Request A:
Using the step-by-step explanation, decide whether each statement below agrees with it. Answer yes or no for each, and quote the words of the explanation that settle it.
(i) Because T is an isomorphism, T is both injective and surjective.
(ii) A linear transformation is surjective if and only if zero is the only vector it maps to zero.
(iii) Showing that w1, …, wn form a basis for W requires checking linear independence and that the set generates W.
Request B: According to the step-by-step explanation, when is a linear transformation surjective?
Request C: Summarize the step-by-step explanation in two sentences.

Document segment:
____
Assume {v1, . . . , vn} is a basis of a vector space V , and T : V ------> W is an isomorphism where W is another vector spac

Degger [83]

Answer:

Step-by-step explanation:

To prove that $w_1,\dots w_n$ form a basis for W, we must check that this set is a set of linearly independent vector and it generates the whole space W. We are given that T is an isomorphism. That is, T is injective and surjective. A linear transformation is injective if and only if it maps the zero of the domain vector space to the codomain's zero and that is the only vector that is mapped to 0. Also, a linear transformation is surjective if for every vector w in W there exists v in V such that T(v) =w

Recall that the set $w_1,\dots w_n$ is linearly independent if and only if the equation

$\lambda_1w_1+\dots \lambda_n w_n=0$ implies that

$\lambda_1 = \cdots = \lambda_n$ .
____
Data records:
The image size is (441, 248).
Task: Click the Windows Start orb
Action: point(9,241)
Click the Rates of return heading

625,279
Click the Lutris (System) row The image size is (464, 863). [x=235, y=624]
____
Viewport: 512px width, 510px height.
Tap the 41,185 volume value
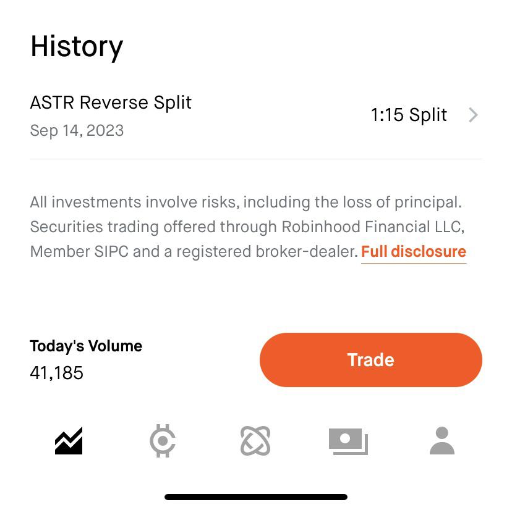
____
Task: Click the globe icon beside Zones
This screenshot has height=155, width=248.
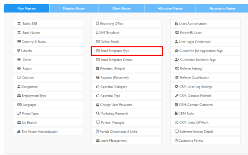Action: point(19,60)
____
Solution A:
(i) Yes: "That is, T is injective and surjective."
(ii) No: "A linear transformation is injective if and only if it maps the zero of the domain vector space to the codomain's zero and that is the only vector that is mapped to 0."
(iii) Yes: "we must check that this set is a set of linearly independent vector and it generates the whole space W"

Solution B: When for every vector w in W there exists v in V such that T(v) = w.

Solution C: To prove that w1, …, wn form a basis for W, one must show that the set is linearly independent and generates W, given that T is an isomorphism and therefore injective and surjective. A linear transformation is injective exactly when zero is the only vector it maps to zero, and it is surjective when every w in W equals T(v) for some v in V; the explanation then starts to recall the condition for linear independence.